The generational objective is in the pursuit of exceeding the powers of whiteness. Black people oscillating between all these expressive extremes of surviving, living, thriving, and expiring under the institutional oppressions and repressions of whiteness, implies hope. When Black people exemplify the varieties of expressivity, this is the resounding determination to wrestle beyond the unmitigated, fragmentation whiteness inflicts, and this is hope in awesome movement. These demonstrations are the black gospel of hope that Jafa successfully tasks Kanye West with scoring. There’s no need to declare and reflect upon the possibility of hope. Arthur Jafa, as a surrogate, only insists that we witness it. Within the impermanence of hope that the pervasiveness of whiteness occludes, the evocative animations of spirituality as well as the burning, transformative simulation of a sun sick with electrically, enraged perforations of light, a desperate revival of hope resurges, and is manifested from an innate desire to live, and see if the next generation will bear witness to change. Hope is implicit, not explicit. Hope is embodied and demonstrated, not discussed. Love is the message, and the message is death. Love and death are both deeply intertwined, and inextricable elements of Black survivorship in America. For the Black community, death has become a regrettably, necessary prerequisite for the revival of both love and hope. Without death, there would be no need to congregate under the unifying presence of Black camaraderie, but because untimely death is a menacing prospect that lingers and contaminates the visual field of the Black person in America, hope serves as the catalyst to delivering oneself to love. The aspiration of Black hope becomes the acquisition of love. This love, manifests from racial acceptance—perhaps the most courageous and frightening form of Black expressivity and protest to whiteness exercised by Black America.

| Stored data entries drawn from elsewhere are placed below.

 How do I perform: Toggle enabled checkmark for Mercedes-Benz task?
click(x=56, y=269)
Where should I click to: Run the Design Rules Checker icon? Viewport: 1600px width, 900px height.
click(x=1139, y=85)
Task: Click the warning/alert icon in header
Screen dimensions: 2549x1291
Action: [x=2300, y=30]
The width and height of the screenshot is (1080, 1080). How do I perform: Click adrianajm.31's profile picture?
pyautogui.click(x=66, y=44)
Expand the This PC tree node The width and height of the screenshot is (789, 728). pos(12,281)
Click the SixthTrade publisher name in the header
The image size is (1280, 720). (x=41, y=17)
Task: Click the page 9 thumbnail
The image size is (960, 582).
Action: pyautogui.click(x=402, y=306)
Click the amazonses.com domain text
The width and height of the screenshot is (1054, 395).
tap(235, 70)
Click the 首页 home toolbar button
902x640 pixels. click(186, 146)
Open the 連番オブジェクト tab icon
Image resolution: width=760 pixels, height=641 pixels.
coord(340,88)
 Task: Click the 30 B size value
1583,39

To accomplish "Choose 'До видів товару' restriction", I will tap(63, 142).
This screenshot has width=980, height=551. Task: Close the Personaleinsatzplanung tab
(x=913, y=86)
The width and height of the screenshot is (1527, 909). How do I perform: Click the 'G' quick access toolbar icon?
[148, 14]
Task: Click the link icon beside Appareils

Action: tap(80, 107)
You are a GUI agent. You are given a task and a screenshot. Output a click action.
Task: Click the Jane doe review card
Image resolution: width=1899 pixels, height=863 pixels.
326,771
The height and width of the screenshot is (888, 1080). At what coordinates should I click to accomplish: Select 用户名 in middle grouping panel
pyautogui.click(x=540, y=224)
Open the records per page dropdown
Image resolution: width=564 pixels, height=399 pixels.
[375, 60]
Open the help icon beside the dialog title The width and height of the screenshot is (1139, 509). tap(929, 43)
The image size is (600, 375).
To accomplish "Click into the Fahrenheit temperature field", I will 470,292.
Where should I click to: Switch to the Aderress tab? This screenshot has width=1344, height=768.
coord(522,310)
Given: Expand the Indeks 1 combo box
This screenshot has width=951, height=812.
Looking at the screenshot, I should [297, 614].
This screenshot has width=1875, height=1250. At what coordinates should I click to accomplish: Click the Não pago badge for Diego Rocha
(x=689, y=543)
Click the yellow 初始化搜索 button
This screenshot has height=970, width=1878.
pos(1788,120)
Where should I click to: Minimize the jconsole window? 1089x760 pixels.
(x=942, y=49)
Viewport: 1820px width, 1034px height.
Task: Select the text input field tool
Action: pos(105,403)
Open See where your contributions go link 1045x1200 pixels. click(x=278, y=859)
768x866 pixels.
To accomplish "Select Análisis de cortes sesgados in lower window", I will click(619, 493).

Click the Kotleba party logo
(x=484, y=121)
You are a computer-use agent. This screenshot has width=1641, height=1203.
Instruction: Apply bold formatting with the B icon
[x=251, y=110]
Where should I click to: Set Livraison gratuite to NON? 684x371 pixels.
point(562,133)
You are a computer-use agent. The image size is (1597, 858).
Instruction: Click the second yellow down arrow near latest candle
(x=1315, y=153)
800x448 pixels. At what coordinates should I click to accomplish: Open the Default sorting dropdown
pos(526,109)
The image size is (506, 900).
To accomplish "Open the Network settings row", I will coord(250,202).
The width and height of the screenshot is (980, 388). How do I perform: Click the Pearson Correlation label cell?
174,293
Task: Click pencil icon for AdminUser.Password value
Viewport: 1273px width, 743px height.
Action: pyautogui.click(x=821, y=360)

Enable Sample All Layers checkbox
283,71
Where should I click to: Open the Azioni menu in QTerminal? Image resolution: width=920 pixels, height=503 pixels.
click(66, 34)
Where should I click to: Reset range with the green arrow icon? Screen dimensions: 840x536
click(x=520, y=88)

  1. Charles Ramsey Interview, Rescuer of Amanda Berry Gina DeJesus and Michelle Knight in Cleveland,” News 5 Cleveland, YouTube, May 6, 2013.
  2. Judith Butler, “Endangered/Endangering: Schematic Racism and White Paranoia,” in Reading Rodney King/Reading Urban Uprising, edited by Robert Gooding-Williams (Routledge, 1993), 15.
  3. Butler, “Endangered/Endangering,” 16.
  4. Butler, “Endangered/Endangering,” 17.
  5. Butler, “Endangered/Endangering,” 16.
  6. Butler, “Endangered/Endangering,” 20.
  7. Staff, i-D, et al. “Listen in on a Phone Call between Virgil Abloh and Arthur Jafa.” i-D, 16 Sept. 2019.
  8. bell hooks, Black Looks: Race and Representation (Routledge, 2015), 118.
  9. Saidiya Hartman, Hartman, Scenes of Subjection: Terror, Slavery, and Self-Making in Nineteenth Century America (Oxford University Press, 2010), 23.
  10. Jay-Z, “The Story of OJ,” 4:44 (Roc Nation/2017.)
  11. “Listen in on a Phone Call between Virgil Abloh and Arthur Jafa,” 2019.
  12. Hartman, Scenes of Subjection, 19.
  13. Hartman, Scenes of Subjection, 18.
  14. Butler, “Endangered/Endangering,” 20.